O Sector que a Associação representa tem vindo a sofrer uma evolução positiva com expressão no contexto da Indústria Nacional.


Indicam-se alguns dados que atestam esta evolução:
 


A indústria nacional de tintas é responsável por uma facturação anual de cerca de 500 milhões de EUR, por 4000 postos de trabalho directos e por outros tantos postos de trabalho indirectos;

A quase totalidade das unidades indústriais de tintas, fizeram nos últimos anos, investimentos de vulto que se traduziram em ganhos tecnológicos e de produtividade de grande significado;

Algumas empresas do sector fizeram acompanhar estes ganhos tecnológicos de produtividade e competitividade pela atribuição aos seus trabalhadores de benefícios sociais de grande significado, que muito as dignificam e constituem um exemplo a seguir pelo mundo empresarial português;

Existem em Portugal, empresas de tintas e vernizes ao nível das melhores da união europeia;

Há 34 empresas do sector certificadas pela norma ISO 9001 (Qualidade) e 5 empresas certificadas pela norma ISO 14001 (Ambiente);

Foi já concedida a atribuição do rótulo ecológico a diversos produtos de três empresas nacionais do nosso sector.

 

O que atrás se referiu coloca o Sector das Tintas e Vernizes numa posição algo prestigiante.

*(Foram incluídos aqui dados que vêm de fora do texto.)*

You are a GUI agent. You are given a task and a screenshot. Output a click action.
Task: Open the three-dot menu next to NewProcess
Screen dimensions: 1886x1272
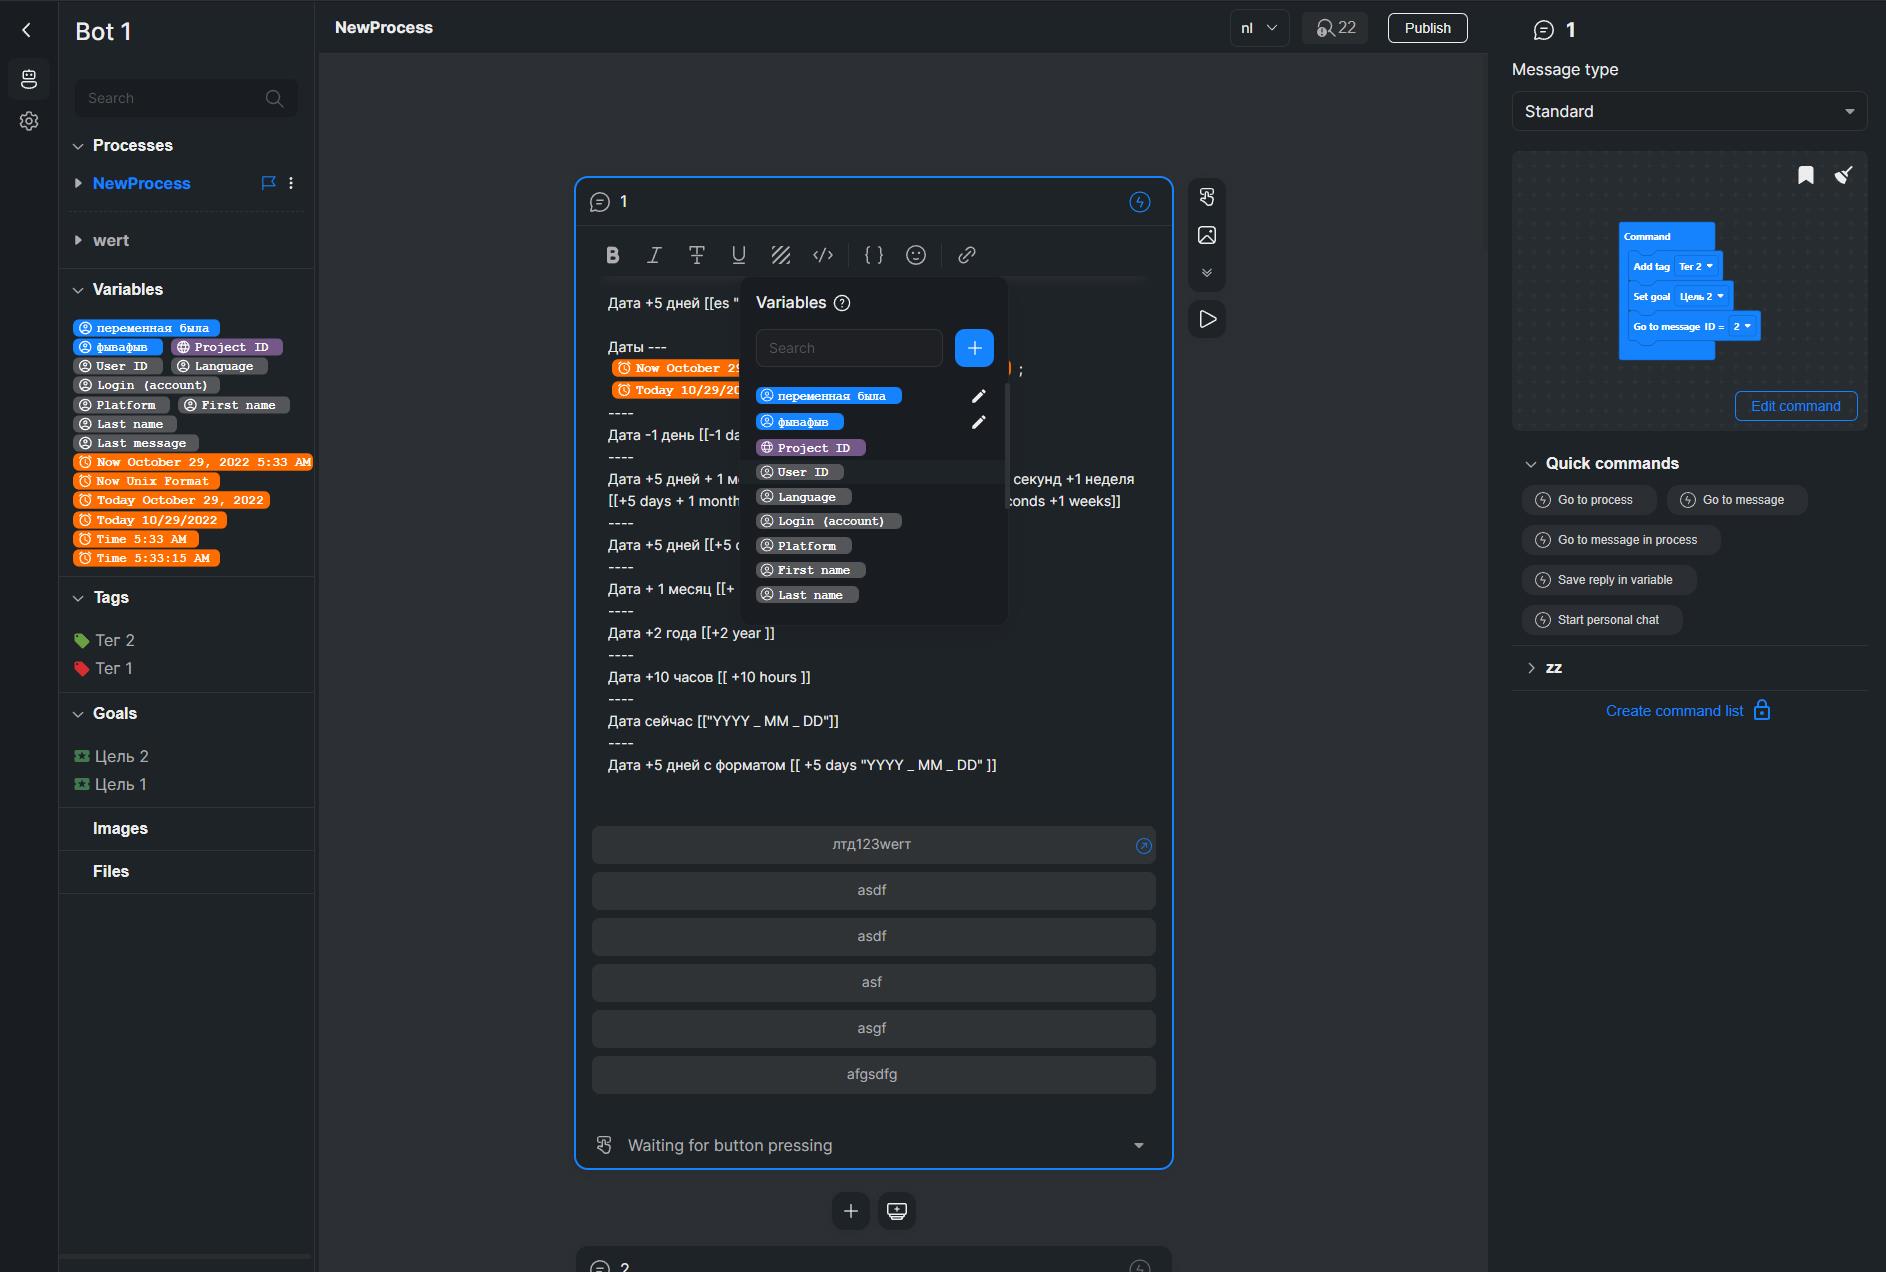(292, 183)
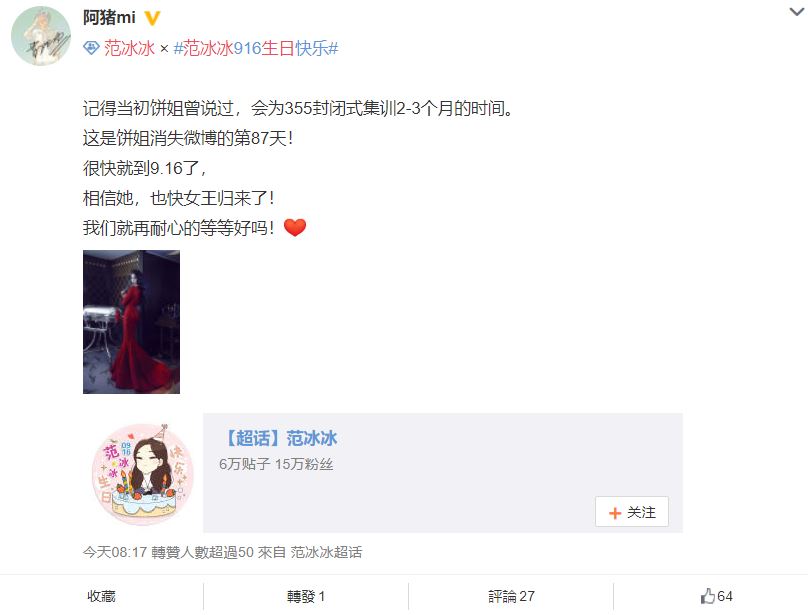808x615 pixels.
Task: Open the 阿猪mi user avatar
Action: [41, 36]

O futuro das tintas em Portugal, como o de toda a economia, passa pela capacidade dos empresários de investir, de gerir com sensatez, saber e inteligência esses investimentos, de inovar constantemente e de não perder oportunidades.

Mas passa também por uma Associação bem estruturada, dinâmica, moderna nos seus métodos de gestão. Ela pode, se os seus Associados entenderem que o associativismo deve ser cultivado e o apoio de todos se fizer com convicção, contribuir de forma significativa para um melhor futuro da indústria de tintas em Portugal.